Aim of the task: Revise the part of the entries that opens with the line containing "will [141, 383]." and closes with the line containing "pyautogui.click(x=1088, y=27)": give those lines again with "white diamond icon" changed to "gray diamond icon" and nothing else altered.

Supplied records:
---
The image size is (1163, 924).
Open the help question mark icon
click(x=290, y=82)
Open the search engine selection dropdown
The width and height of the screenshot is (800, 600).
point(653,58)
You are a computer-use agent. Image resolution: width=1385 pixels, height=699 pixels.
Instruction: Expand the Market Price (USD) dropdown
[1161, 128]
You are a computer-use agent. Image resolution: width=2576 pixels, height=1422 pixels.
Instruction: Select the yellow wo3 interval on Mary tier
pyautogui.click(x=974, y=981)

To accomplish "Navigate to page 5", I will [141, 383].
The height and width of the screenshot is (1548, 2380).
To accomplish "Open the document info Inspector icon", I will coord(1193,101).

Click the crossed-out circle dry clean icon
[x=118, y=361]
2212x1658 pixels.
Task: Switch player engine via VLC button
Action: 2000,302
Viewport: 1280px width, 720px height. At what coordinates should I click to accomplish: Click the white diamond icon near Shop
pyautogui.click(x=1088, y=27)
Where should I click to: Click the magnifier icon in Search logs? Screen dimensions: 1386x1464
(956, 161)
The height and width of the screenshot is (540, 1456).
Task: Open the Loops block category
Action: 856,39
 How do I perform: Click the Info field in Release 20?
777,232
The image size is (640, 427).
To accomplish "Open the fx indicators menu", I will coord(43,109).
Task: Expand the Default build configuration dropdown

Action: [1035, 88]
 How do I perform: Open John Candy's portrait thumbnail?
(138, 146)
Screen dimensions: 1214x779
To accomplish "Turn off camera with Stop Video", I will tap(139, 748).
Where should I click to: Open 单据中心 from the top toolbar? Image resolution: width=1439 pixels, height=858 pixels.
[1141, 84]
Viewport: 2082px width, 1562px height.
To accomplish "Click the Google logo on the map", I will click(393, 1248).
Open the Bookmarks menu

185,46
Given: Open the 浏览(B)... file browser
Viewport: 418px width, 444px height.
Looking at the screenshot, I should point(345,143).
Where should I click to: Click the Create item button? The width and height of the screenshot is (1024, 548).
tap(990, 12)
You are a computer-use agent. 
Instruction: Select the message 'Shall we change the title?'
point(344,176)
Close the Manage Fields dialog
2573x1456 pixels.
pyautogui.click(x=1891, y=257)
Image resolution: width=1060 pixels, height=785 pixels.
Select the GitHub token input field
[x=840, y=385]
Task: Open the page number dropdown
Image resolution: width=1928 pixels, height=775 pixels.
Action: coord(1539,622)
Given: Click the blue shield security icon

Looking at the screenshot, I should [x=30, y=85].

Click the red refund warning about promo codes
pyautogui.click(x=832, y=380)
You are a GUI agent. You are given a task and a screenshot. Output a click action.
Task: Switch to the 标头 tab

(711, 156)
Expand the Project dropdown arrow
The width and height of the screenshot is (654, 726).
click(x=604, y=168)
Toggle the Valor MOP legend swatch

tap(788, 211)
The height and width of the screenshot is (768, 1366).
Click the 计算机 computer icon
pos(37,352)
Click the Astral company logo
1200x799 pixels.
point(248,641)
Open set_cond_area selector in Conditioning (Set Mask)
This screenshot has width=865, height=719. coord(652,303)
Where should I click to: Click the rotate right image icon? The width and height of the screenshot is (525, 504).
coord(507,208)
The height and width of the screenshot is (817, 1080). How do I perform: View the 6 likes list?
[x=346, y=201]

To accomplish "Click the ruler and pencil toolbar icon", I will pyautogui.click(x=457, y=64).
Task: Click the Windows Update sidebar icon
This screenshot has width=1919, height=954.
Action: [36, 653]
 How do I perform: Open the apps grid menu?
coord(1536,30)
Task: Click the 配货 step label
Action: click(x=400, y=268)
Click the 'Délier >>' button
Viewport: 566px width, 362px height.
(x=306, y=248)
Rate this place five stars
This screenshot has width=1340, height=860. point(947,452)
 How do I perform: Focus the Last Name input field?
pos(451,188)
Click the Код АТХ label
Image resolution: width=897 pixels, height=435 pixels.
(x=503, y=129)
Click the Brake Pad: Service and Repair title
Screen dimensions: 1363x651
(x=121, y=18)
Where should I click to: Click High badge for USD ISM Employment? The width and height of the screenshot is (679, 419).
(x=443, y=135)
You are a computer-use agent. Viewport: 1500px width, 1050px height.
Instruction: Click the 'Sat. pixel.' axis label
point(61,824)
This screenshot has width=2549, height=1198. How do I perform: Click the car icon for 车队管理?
---
The answer:
To accomplish "Navigate to page 5", I will [141, 383].
The height and width of the screenshot is (1548, 2380).
To accomplish "Open the document info Inspector icon", I will coord(1193,101).

Click the crossed-out circle dry clean icon
[x=118, y=361]
2212x1658 pixels.
Task: Switch player engine via VLC button
Action: 2000,302
Viewport: 1280px width, 720px height. At what coordinates should I click to accomplish: Click the gray diamond icon near Shop
pyautogui.click(x=1088, y=27)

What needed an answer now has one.